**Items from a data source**
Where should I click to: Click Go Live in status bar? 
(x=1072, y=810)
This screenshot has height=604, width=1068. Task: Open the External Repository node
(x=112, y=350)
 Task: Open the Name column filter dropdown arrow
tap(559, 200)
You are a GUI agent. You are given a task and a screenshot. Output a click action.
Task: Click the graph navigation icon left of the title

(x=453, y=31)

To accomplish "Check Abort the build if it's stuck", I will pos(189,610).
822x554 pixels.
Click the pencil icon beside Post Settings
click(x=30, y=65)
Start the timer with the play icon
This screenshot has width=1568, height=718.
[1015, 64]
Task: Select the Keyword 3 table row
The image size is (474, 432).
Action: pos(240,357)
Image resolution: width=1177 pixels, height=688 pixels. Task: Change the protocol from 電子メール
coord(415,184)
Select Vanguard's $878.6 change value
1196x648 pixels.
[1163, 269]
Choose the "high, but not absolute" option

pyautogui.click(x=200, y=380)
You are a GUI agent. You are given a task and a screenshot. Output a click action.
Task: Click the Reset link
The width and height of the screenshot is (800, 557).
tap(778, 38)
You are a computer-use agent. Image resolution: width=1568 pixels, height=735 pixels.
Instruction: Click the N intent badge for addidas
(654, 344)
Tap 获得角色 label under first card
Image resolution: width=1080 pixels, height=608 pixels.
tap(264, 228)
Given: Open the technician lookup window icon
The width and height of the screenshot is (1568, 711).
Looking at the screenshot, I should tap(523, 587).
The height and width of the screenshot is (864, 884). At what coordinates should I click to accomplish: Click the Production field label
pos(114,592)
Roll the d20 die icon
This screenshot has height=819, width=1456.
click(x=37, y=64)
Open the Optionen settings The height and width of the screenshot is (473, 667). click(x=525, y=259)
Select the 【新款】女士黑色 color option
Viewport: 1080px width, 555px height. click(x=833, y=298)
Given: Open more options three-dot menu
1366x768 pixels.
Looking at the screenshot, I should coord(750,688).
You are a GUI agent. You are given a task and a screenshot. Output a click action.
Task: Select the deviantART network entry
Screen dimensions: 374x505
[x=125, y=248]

**Written problem**
Output, character for character, the part of the items above that runs from the first line through the line containing "tap(778, 38)", with both ends included.

**Written answer**
Where should I click to: Click Go Live in status bar? 
(x=1072, y=810)
This screenshot has height=604, width=1068. Task: Open the External Repository node
(x=112, y=350)
 Task: Open the Name column filter dropdown arrow
tap(559, 200)
You are a GUI agent. You are given a task and a screenshot. Output a click action.
Task: Click the graph navigation icon left of the title

(x=453, y=31)

To accomplish "Check Abort the build if it's stuck", I will pos(189,610).
822x554 pixels.
Click the pencil icon beside Post Settings
click(x=30, y=65)
Start the timer with the play icon
This screenshot has width=1568, height=718.
[1015, 64]
Task: Select the Keyword 3 table row
The image size is (474, 432).
Action: pos(240,357)
Image resolution: width=1177 pixels, height=688 pixels. Task: Change the protocol from 電子メール
coord(415,184)
Select Vanguard's $878.6 change value
1196x648 pixels.
[1163, 269]
Choose the "high, but not absolute" option

pyautogui.click(x=200, y=380)
You are a GUI agent. You are given a task and a screenshot. Output a click action.
Task: Click the Reset link
The width and height of the screenshot is (800, 557).
tap(778, 38)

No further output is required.